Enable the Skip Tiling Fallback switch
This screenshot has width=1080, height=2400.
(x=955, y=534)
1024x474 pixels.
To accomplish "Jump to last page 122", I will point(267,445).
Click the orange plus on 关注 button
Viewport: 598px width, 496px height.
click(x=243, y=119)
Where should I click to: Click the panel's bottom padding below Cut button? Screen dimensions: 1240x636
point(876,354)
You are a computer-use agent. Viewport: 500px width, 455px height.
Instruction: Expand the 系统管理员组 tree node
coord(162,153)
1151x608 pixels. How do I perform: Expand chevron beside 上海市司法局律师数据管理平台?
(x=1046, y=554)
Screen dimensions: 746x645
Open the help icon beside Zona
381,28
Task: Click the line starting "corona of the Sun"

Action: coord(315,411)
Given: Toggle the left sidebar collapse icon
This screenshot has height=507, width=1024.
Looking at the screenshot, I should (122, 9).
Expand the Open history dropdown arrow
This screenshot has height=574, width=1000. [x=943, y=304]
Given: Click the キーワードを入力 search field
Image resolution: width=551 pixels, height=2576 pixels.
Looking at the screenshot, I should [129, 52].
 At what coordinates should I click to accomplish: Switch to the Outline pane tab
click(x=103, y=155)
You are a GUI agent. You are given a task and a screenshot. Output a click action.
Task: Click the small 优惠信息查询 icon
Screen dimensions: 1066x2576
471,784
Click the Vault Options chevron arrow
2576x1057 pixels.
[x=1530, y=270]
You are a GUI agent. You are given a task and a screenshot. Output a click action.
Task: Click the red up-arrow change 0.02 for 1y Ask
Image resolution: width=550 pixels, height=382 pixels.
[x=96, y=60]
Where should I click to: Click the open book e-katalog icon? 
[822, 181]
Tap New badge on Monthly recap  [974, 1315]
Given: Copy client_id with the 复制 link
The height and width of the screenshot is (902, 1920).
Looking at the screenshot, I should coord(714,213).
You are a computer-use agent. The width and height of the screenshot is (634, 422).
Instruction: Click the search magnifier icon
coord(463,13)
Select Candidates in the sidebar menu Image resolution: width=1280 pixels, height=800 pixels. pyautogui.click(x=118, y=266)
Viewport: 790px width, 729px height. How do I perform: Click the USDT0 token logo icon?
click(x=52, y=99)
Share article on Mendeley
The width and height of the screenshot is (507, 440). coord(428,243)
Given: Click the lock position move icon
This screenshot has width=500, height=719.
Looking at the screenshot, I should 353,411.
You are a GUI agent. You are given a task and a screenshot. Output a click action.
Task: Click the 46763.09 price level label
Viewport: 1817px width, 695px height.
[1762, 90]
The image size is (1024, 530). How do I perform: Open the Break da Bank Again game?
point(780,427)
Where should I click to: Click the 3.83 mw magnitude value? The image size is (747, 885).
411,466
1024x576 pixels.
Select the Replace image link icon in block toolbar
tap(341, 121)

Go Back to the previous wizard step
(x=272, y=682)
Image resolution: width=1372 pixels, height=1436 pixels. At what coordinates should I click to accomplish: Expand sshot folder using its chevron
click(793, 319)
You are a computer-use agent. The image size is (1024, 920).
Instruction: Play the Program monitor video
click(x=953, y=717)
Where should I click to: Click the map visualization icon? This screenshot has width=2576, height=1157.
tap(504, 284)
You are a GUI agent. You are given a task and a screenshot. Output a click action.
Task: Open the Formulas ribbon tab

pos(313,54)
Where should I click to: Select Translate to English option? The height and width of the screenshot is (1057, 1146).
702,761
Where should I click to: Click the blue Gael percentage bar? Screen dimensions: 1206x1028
* * * * * * * * *
● Problem to work on
A complete answer gives every line of the data that includes "computer".

● Solution below
You are a computer-use agent. Viewport: 500px width, 455px height.
You are a computer-use agent. The width and height of the screenshot is (634, 422).
You are a computer-use agent. The image size is (1024, 920).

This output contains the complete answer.